Justice Scalia is rightfully catching a lot of flack for this
While speaking at Princeton University on Monday, Antonin Scalia provided a reminder of why some gay rights proponents are nervous about the Supreme Court's decision to take on Prop. 8 and the Defense of Marriage Act next year. During the question and answer session, freshman Duncan Hosie asked Scalia why he's equated laws that ban homosexuality with those that outlaw bestiality and murder in his legal writings. "It's a form of argument that I thought you would have known, which is called the 'reduction to the absurd,'" snapped Scalia. "If we cannot have moral feelings against homosexuality, can we have it against murder? Can we have it against other things?"
Thus far, much of the
criticism has focused on the assertion that it is offensive to widely shared current moral norms to compare murder to homosexuality.
However, I think these criticisms, while undoubtedly correct, are too narrow and miss the bigger and more obvious retort to Scalia's argument from absurdity: which is that legislatures proscribing any act based on the perceived immorality of the act is a bad idea.

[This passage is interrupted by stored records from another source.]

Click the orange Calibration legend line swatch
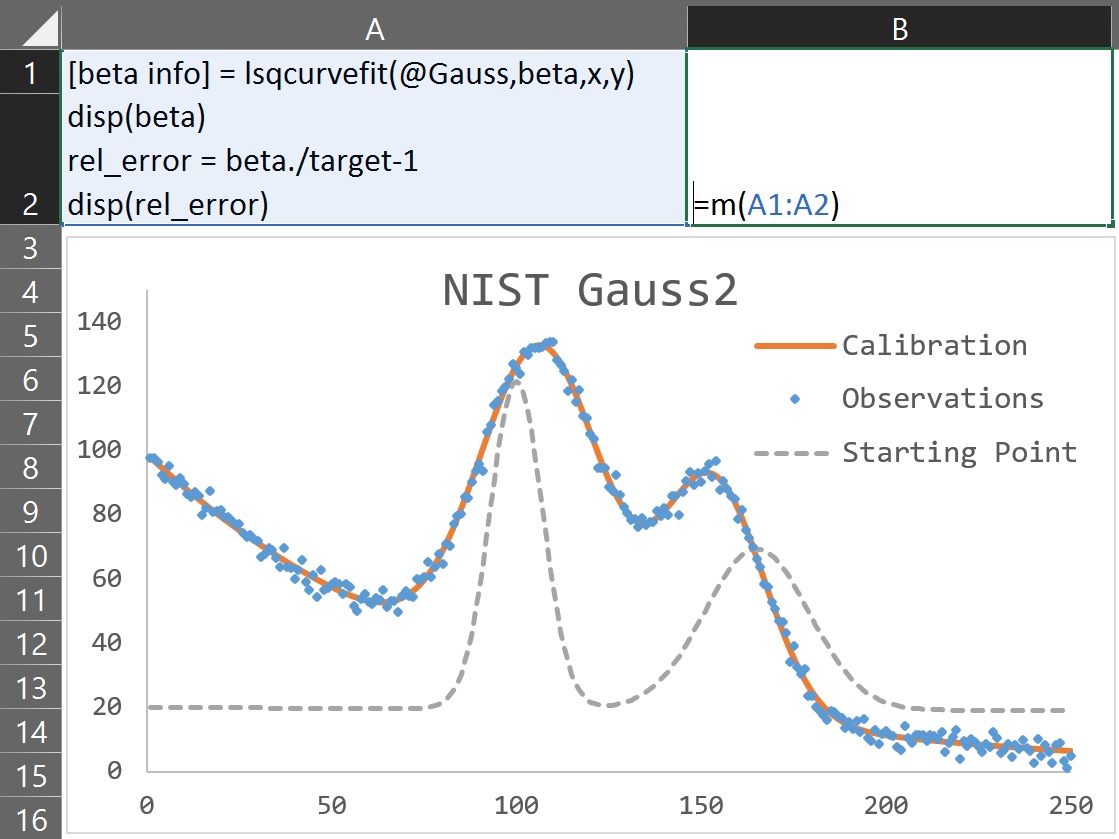The image size is (1119, 839). [794, 346]
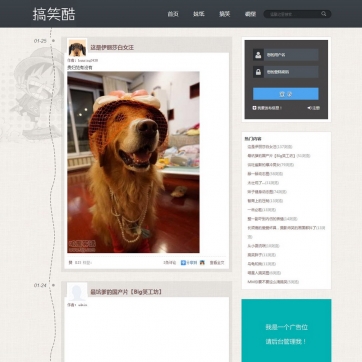This screenshot has width=362, height=362.
Task: Open the 首页 navigation menu item
Action: pos(173,14)
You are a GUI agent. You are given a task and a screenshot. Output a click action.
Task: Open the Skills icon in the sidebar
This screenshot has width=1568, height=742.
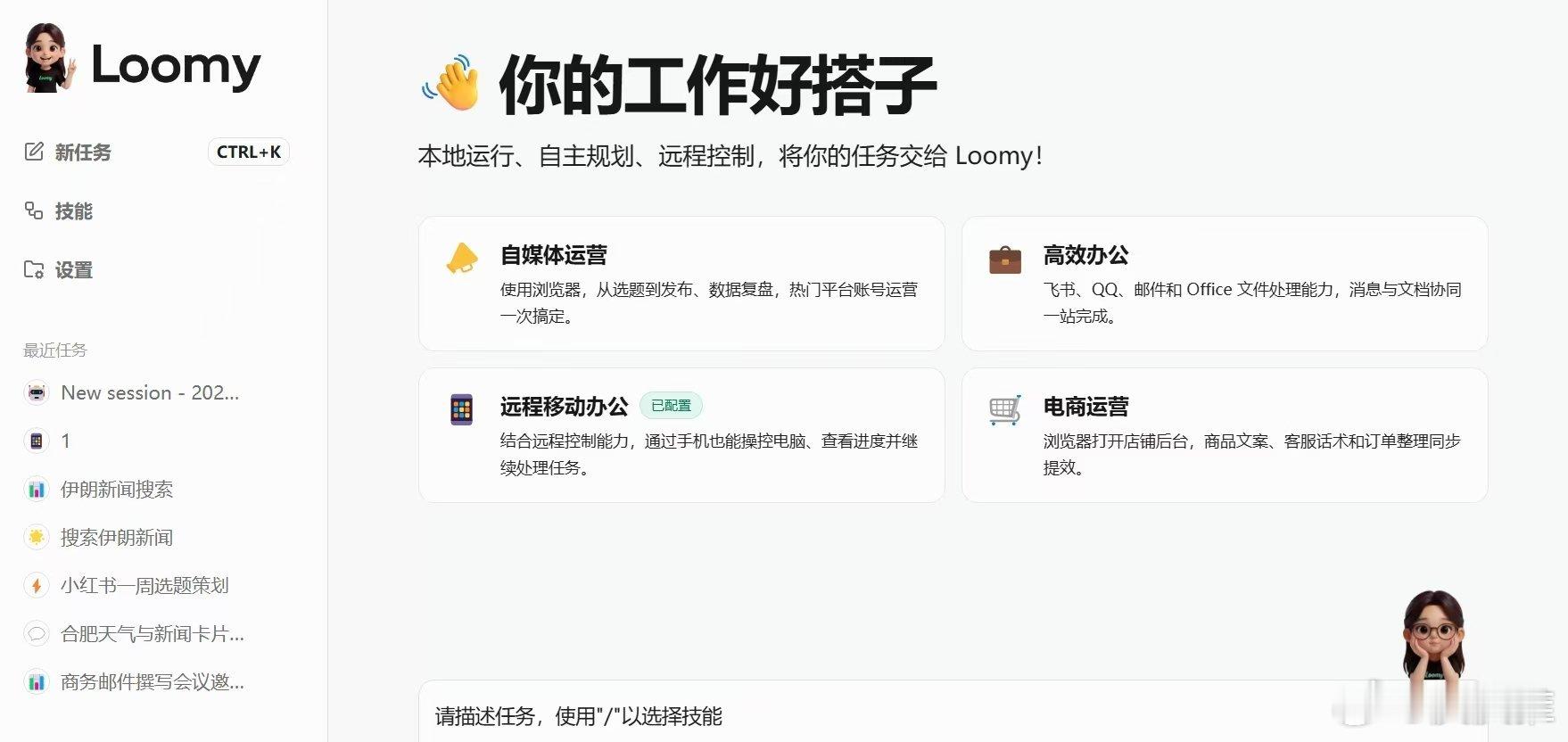click(x=34, y=210)
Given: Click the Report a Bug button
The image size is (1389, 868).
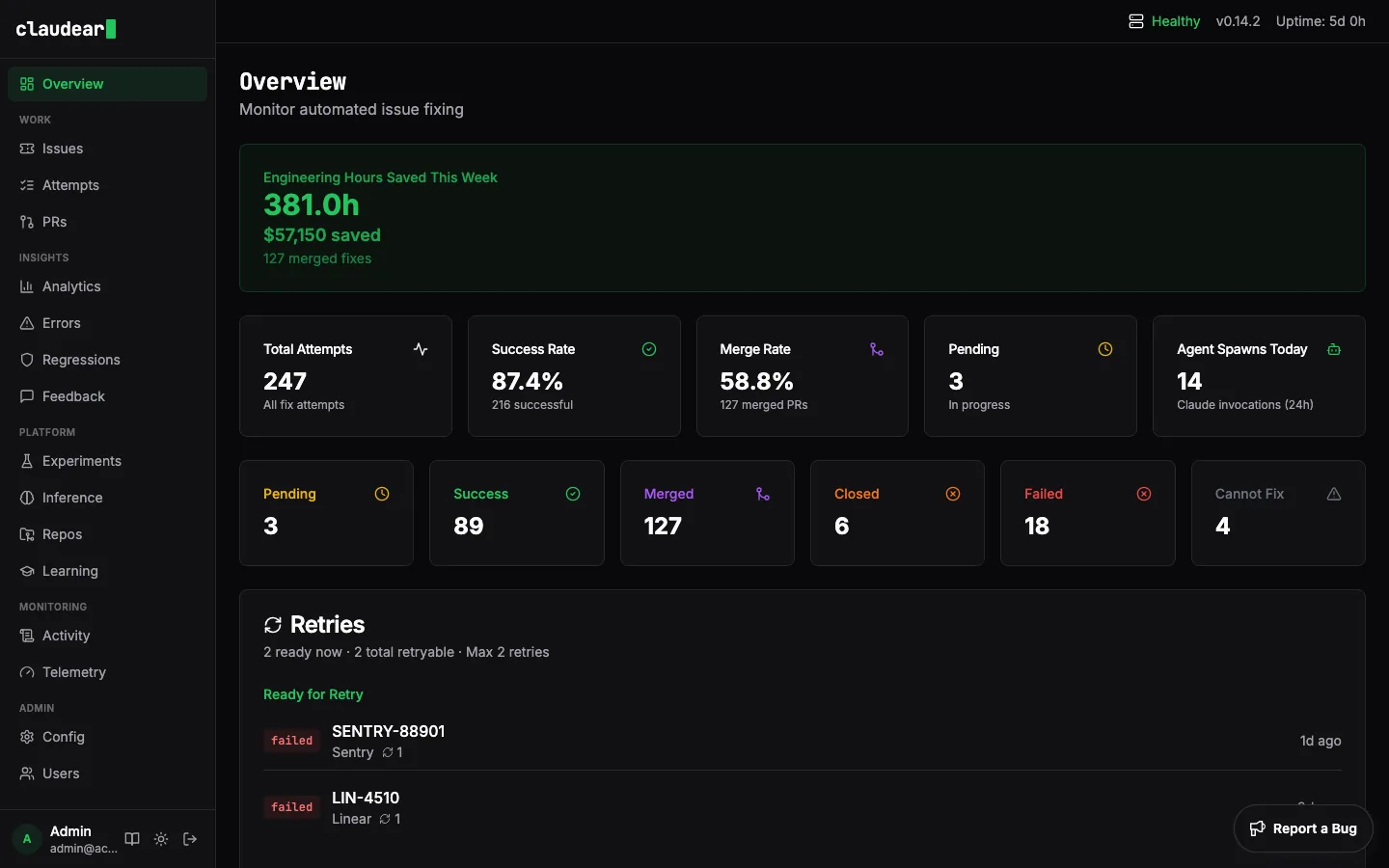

A bad idea which, ironically, is almost guaranteed to lead to immoral results that serve no public utility. A better approach is a utilitarian approach to legislation that focuses on limiting societal harms and starts from the basic premise that life and liberty and prosperity should be maximized. While this approach is open to criticism and also leads to immoral outcomes, those outcomes are not advanced in the name of some false notion of morality, but instead advanced in order to better society.
1. Moral Standards Evolve
The first, and perhaps easiest way to see why legislating morality leads to immoral results is by examining history. Slavery is now clearly seen as an immoral institution that all decent people must surely oppose. However, this was not the case at our nation's founding, and has not been the case throughout history. The point is morality evolves, and many things that any given generation accepts as moral, or necessary, will be seen as immoral or perhaps abhorrent in future generations. Thus, even if a legislature were able to perfectly codify the prevailing moral norms of our country at any given time, there would be any number of immoral results from that system of laws.
2. Morality is too Situational to be Codified by Prohibiting Certain Acts.
The point here is that prohibiting "immoral acts" is an inherently flawed prospect because there are an infinite number of moral calculations at play and no legislative code could ever anticipate them all. Certainly with murder, the justification threshold is rather high, but the point is rather clear. Suppose for instance you could be certain that a man was on his way to murder three children. Would it be immoral to murder him first? Suppose a man has just murdered your mother. Is it an immoral act to take his life, even if it is not technically self defense? The point is that the situations and subtleties are endless, but a legislative code is finite and limited. Thus if we are attempting to legislate moral outcomes by proscribing immoral acts, we are going down a fruitless path.
3. Morality may not exist.
Oh by the way, there is a split between philosophers as to whether morality even exists. While most philosophers still adhere to moral realism, a sizable minority contend that all morality is relative and that moral judgments are therefore not justified. I happen to be a moral realist, with anti-realist sympathies, and so I often gloss over this point. For the purposes of this discussion however it's worth keeping in the back of your mind. Even if morality is real, it is certainly very complicated and the discussion of endless debates amongst the academics on this subject. Legislatures therefore are likely to be very poor arbiters of what is moral or not.
Legislate instead against concrete harms to society.
A better way to legislate is to take a utilitarian approach and legislate against concrete harms to society. Murder for instance can, and should, be outlawed not because it is an immoral act, but because it resulted in the death of a productive member of society. There should be strict punishments against murder to disincentive this activity, not because it is immoral, but because it harms society. Reduced or eliminated culpability in certain situations should be examined by the way in which the unique circumstances of the murder indicate the threat that a person poses to cause more productive members of society to be murdered in the future. Thus if a murder is by and large a freak accident, or self defense the justification for stringent punishments diminishes because the future risk is minimal and the deterrent value of heavy punishment of behavior that is unintentional is also minimal.
Homosexuality, of course causes no concrete harm to society. Sexual frustration however does.
This approach of course will also lead to immoral outcomes. For instance, individuals will sometimes receive stricter punishment for the same crime, just because they pose a greater risk to society moving forward. However, this theory of legislating and punishment isn't so much about achieving moral outcomes as it is promoting the greater societal good. And to the extent there are immoral outcomes they are advanced not in the name of some phony and flawed notion of our collective morality, but to better society.
The rub here is that you have to be careful with how you define a concrete harm so as not to end up legislating morality in a different way. I'd prefer it to be based on some empirically verified economic loss, or loss of life or liberty.
You could also argue that this is tantamount to a moral preference for avoiding loss of life, liberty or property. That's a discussion for another day. Suffice it to say I think the utilitarian and moral approach to legislating are sufficiently distinct in their practical application.